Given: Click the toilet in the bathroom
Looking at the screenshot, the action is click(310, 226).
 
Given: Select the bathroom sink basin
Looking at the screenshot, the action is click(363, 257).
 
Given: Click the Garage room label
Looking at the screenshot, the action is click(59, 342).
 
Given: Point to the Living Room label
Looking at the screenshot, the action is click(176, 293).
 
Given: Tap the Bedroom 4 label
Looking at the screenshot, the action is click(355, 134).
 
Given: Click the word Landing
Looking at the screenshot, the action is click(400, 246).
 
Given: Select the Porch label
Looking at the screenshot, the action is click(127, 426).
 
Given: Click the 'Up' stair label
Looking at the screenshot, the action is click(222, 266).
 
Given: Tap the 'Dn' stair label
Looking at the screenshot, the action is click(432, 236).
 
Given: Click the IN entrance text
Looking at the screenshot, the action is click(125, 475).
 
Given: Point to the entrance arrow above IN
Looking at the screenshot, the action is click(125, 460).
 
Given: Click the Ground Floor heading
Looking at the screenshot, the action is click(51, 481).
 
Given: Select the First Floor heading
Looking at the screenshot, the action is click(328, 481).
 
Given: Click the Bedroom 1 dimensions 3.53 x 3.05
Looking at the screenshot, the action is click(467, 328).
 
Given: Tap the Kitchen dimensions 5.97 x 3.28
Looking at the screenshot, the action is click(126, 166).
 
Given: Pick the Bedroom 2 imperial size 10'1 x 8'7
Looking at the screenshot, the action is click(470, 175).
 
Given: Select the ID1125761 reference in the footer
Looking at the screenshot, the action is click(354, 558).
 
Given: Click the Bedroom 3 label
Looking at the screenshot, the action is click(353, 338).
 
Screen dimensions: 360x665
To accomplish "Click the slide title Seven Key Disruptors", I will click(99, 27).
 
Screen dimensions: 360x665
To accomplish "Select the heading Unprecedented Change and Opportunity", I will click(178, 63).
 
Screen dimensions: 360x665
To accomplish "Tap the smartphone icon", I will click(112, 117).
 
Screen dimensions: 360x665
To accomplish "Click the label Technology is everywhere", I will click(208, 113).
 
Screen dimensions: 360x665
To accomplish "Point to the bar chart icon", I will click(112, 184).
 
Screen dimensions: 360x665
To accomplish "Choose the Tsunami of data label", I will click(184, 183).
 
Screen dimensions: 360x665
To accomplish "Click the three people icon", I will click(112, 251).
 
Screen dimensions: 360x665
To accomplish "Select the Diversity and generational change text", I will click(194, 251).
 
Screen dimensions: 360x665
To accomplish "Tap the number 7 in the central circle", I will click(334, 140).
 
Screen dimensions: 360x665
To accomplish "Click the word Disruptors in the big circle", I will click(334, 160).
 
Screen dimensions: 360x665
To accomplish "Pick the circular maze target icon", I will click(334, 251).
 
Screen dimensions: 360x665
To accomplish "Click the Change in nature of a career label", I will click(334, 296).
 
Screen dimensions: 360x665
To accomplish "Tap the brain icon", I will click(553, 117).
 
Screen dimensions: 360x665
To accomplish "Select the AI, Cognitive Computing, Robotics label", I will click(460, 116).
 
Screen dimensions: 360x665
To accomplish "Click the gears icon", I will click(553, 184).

▸ **WRITTEN TASK**:
Rewrite the listing above so that each occurrence of "Screen dimensions" becomes "Display size", leaving every other line and word unchanged.

▸ **FINAL RESULT**:
Given: Click the toilet in the bathroom
Looking at the screenshot, the action is click(310, 226).
 
Given: Select the bathroom sink basin
Looking at the screenshot, the action is click(363, 257).
 
Given: Click the Garage room label
Looking at the screenshot, the action is click(59, 342).
 
Given: Point to the Living Room label
Looking at the screenshot, the action is click(176, 293).
 
Given: Tap the Bedroom 4 label
Looking at the screenshot, the action is click(355, 134).
 
Given: Click the word Landing
Looking at the screenshot, the action is click(400, 246).
 
Given: Select the Porch label
Looking at the screenshot, the action is click(127, 426).
 
Given: Click the 'Up' stair label
Looking at the screenshot, the action is click(222, 266).
 
Given: Tap the 'Dn' stair label
Looking at the screenshot, the action is click(432, 236).
 
Given: Click the IN entrance text
Looking at the screenshot, the action is click(125, 475).
 
Given: Point to the entrance arrow above IN
Looking at the screenshot, the action is click(125, 460).
 
Given: Click the Ground Floor heading
Looking at the screenshot, the action is click(51, 481).
 
Given: Select the First Floor heading
Looking at the screenshot, the action is click(328, 481).
 
Given: Click the Bedroom 1 dimensions 3.53 x 3.05
Looking at the screenshot, the action is click(467, 328).
 
Given: Tap the Kitchen dimensions 5.97 x 3.28
Looking at the screenshot, the action is click(126, 166).
 
Given: Pick the Bedroom 2 imperial size 10'1 x 8'7
Looking at the screenshot, the action is click(470, 175).
 
Given: Select the ID1125761 reference in the footer
Looking at the screenshot, the action is click(354, 558).
 
Given: Click the Bedroom 3 label
Looking at the screenshot, the action is click(353, 338).
 
Display size: 360x665
To accomplish "Click the slide title Seven Key Disruptors", I will click(99, 27).
 
Display size: 360x665
To accomplish "Select the heading Unprecedented Change and Opportunity", I will click(178, 63).
 
Display size: 360x665
To accomplish "Tap the smartphone icon", I will click(112, 117).
 
Display size: 360x665
To accomplish "Click the label Technology is everywhere", I will click(208, 113).
 
Display size: 360x665
To accomplish "Point to the bar chart icon", I will click(112, 184).
 
Display size: 360x665
To accomplish "Choose the Tsunami of data label", I will click(184, 183).
 
Display size: 360x665
To accomplish "Click the three people icon", I will click(112, 251).
 
Display size: 360x665
To accomplish "Select the Diversity and generational change text", I will click(194, 251).
 
Display size: 360x665
To accomplish "Tap the number 7 in the central circle", I will click(334, 140).
 
Display size: 360x665
To accomplish "Click the word Disruptors in the big circle", I will click(334, 160).
 
Display size: 360x665
To accomplish "Pick the circular maze target icon", I will click(334, 251).
 
Display size: 360x665
To accomplish "Click the Change in nature of a career label", I will click(334, 296).
 
Display size: 360x665
To accomplish "Tap the brain icon", I will click(553, 117).
 
Display size: 360x665
To accomplish "Select the AI, Cognitive Computing, Robotics label", I will click(460, 116).
 
Display size: 360x665
To accomplish "Click the gears icon", I will click(553, 184).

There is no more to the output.